Note sur les Rubáiyát de ‘Omar Khaiyám M. Garcin de Tassy
In: Journal Asiatique, No. IX, Paris, 1857
Potter 556
Tant que tu peux n’afflige personne, ne fais subir à personne le feu de
ta colère. Si tu veux jouir du bonheur éternel, sache souffrir
patiemment, et ne fais souffrir personne.
La joie règne dans le monde; mais le spiritualiste se retire dans le
désert. Là, chaque branche fleurie lui représente la blanche main de
Moïse, et chaque souffle de vent l’haleine vivifiante du Messie.

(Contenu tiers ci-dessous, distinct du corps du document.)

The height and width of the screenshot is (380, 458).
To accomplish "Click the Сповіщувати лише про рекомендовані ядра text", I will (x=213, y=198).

Khayâm, pourquoi ce deuil pour tes fautes, et quel avantage trouves-tu
à dévorer ton chagrin? Celui qui n’a pas péché n’a pas été non
plus l’objet de l’absolution divine. Le pardon est pour les fautes,
pourquoi donc te livrer à la douleur?
Dans l’oratoire du cloître, dans la mosquée, dans la pagode, dans
l’église, on éprouve la crainte de l’enfer et on recherche le paradis.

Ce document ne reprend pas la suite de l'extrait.